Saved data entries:
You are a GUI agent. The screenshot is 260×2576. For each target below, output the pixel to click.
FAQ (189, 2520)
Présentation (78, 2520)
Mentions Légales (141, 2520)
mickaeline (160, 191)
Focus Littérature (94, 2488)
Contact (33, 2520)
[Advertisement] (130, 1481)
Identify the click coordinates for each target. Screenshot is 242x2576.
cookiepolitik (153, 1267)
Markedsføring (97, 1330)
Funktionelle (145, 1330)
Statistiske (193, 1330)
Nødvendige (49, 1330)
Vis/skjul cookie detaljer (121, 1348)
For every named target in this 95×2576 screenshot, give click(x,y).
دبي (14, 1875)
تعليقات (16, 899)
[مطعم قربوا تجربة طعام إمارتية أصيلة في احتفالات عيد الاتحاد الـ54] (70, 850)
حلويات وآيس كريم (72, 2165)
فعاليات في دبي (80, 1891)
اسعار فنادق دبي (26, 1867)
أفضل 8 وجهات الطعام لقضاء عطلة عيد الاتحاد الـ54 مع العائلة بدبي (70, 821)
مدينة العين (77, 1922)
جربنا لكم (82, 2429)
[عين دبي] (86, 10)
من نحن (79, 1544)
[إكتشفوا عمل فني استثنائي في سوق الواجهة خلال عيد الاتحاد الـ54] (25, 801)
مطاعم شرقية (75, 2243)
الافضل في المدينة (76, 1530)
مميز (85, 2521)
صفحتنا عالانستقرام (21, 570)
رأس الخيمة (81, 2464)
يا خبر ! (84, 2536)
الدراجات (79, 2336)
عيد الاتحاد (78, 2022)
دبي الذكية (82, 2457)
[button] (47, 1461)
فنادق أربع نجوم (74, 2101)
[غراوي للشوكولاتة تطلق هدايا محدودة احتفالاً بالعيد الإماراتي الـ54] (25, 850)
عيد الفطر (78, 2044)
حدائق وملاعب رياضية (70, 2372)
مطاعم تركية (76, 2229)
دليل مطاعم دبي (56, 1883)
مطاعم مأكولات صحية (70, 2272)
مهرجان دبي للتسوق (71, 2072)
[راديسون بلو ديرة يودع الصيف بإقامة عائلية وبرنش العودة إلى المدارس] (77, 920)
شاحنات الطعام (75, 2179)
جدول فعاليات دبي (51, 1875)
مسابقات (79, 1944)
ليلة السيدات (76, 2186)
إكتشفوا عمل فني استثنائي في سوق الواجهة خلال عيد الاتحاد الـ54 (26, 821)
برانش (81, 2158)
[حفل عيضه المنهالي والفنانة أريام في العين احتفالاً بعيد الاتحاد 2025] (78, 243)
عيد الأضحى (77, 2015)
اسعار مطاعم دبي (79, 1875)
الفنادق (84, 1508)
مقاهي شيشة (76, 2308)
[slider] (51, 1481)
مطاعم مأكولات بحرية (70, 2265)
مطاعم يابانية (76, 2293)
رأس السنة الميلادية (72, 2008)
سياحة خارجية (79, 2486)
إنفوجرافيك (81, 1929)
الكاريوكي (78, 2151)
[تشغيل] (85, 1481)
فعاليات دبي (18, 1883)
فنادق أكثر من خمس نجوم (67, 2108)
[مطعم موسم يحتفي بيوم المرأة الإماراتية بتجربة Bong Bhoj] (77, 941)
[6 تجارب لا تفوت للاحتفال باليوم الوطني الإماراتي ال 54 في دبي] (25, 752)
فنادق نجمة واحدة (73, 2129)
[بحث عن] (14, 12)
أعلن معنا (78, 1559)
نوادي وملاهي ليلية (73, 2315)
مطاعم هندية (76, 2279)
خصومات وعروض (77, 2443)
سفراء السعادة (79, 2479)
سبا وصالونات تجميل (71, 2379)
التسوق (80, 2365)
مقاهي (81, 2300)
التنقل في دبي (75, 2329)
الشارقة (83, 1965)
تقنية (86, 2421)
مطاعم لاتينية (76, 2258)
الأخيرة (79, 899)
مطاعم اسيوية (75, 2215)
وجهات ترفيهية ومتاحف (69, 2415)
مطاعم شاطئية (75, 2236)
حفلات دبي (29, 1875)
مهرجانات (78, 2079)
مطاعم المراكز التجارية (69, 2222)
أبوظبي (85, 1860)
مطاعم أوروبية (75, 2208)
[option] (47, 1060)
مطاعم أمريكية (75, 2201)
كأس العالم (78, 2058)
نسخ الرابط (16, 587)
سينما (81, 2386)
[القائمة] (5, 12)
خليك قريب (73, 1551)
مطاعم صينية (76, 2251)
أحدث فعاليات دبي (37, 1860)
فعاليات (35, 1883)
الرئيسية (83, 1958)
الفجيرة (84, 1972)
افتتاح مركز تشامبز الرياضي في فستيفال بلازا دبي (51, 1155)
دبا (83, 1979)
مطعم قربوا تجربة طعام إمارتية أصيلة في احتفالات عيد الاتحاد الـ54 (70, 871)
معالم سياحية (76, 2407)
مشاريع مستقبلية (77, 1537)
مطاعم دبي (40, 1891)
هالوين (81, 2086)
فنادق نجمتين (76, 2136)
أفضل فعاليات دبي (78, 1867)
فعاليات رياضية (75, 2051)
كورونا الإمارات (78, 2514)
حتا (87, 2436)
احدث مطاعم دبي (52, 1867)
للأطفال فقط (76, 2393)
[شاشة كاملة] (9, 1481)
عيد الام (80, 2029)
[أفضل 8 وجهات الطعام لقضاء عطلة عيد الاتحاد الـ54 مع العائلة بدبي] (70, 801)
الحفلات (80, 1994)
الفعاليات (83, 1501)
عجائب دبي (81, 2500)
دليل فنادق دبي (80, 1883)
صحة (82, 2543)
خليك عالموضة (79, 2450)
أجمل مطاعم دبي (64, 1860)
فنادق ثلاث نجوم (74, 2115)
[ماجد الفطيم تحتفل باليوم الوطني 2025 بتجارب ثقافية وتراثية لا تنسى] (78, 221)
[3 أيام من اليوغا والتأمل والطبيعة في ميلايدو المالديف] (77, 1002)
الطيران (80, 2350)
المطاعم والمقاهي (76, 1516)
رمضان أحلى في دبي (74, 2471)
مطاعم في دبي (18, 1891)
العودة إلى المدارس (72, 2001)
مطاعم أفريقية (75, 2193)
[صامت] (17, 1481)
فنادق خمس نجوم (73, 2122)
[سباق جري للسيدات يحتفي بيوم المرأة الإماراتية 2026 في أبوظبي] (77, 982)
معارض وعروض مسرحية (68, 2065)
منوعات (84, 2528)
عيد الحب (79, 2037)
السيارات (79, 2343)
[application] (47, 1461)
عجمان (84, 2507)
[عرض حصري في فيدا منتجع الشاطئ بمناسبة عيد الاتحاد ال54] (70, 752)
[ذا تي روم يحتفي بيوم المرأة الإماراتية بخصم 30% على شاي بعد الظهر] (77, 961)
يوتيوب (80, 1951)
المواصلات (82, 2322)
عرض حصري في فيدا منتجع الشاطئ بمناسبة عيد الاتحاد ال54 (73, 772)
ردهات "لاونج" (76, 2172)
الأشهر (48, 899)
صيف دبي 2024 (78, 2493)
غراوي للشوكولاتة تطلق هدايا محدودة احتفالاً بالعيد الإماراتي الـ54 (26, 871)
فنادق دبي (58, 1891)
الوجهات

What the task requires:
Begin at the line above that has "دليل مطاعم دبي (56, 1883)" and stop after the line that has "[slider] (51, 1481)", copying each line exactly and adding nothing else.

Exercise solution:
دليل مطاعم دبي (56, 1883)
مطاعم مأكولات صحية (70, 2272)
مهرجان دبي للتسوق (71, 2072)
[راديسون بلو ديرة يودع الصيف بإقامة عائلية وبرنش العودة إلى المدارس] (77, 920)
شاحنات الطعام (75, 2179)
جدول فعاليات دبي (51, 1875)
مسابقات (79, 1944)
ليلة السيدات (76, 2186)
إكتشفوا عمل فني استثنائي في سوق الواجهة خلال عيد الاتحاد الـ54 (26, 821)
برانش (81, 2158)
[حفل عيضه المنهالي والفنانة أريام في العين احتفالاً بعيد الاتحاد 2025] (78, 243)
عيد الأضحى (77, 2015)
اسعار مطاعم دبي (79, 1875)
الفنادق (84, 1508)
مقاهي شيشة (76, 2308)
[slider] (51, 1481)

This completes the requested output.